Israel, Palestine for peace deal by late '08
Israel and the Palestinians pledged Tuesday to seek a peace deal by the end of 2008 as they re-launched negotiations frozen for seven years at a major US-sponsored conference.
Flanked by Israeli Prime Minister Ehud Olmert and Palestinian leader Mahmud Abbas, US President George W Bush read out the pledge to top diplomats and others from 50 countries and organizations meeting in Annapolis, Maryland.
"We agree to engage in vigorous, ongoing and continuous negotiations and shall make every effort to conclude an agreement before the end of 2008," said the joint Palestinian-Israeli statement read out by Bush before preliminary closed-door talks.
But within hours of the announcement, Olmert said a 2008 deadline for a deal might not be reached.
"We are not trying to suggest that it can be done within a week or within a year, but you have to start somewhere.
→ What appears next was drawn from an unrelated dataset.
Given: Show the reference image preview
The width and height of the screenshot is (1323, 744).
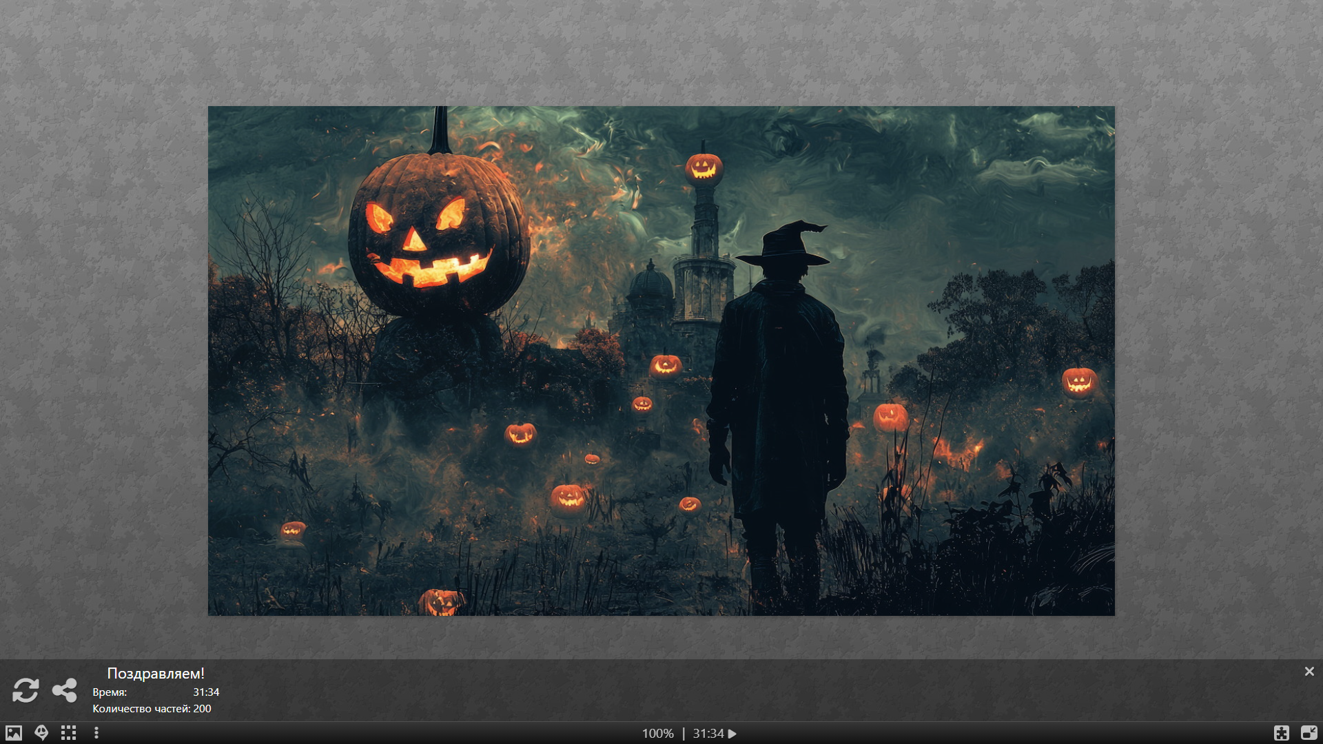Looking at the screenshot, I should [14, 733].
And we are committed, absolutely, to help start it," Olmert told National Public Radio (NPR).
Brushing aside skeptics, Bush told international delegates meeting at the US Naval Academy in Annapolis: "I believe that now is precisely the right time to begin these negotiations -- for a number of reasons."
He cited a new willingness among the leaders of both sides as well as global support for fresh negotiations, and warned "we must not cede victory to the extremists."
The Annapolis conference amounts to Bush's biggest push for Middle East peace since he took office in 2001.
US Secretary of State Condoleezza Rice said later the new negotiations would begin on Wednesday at the White House between Olmert and Abbas.
But Bush acknowledged sealing a deal would not be easy, and in a sign of the difficulties ahead, tens of thousands of Palestinian Islamists poured onto the streets in Gaza and the West Bank in protests which left one Palestinian dead.
Israeli government spokesman Mark Regev told reporters that groups like the Palestinian Islamist extremist group Hamas are "the Achilles heel" of the new peace process because they could change the agenda with attacks.
Israeli settlers in the West Bank were also anxiously watching the outcome of the talks fearing they could spell the end of their dream of a "Greater Israel."
But Abbas told his people to "trust in the future, for an independent Palestine is arriving," while Olmert vowed Israel was prepared to make a "painful compromise" to achieve peace.
"Israel is committed to peace. Israel is prepared for a compromise," he reiterated later in the NPR interview.
The joint statement from the Palestinians and Israelis was a victory for Bush, only hammered out at the last minute with his direct intervention.
The first meeting of a top-level steering committee is to be held on December 12, and the two sides agreed "to conclude a peace treaty resolving all outstanding issues," White House spokeswoman Dana Perino said.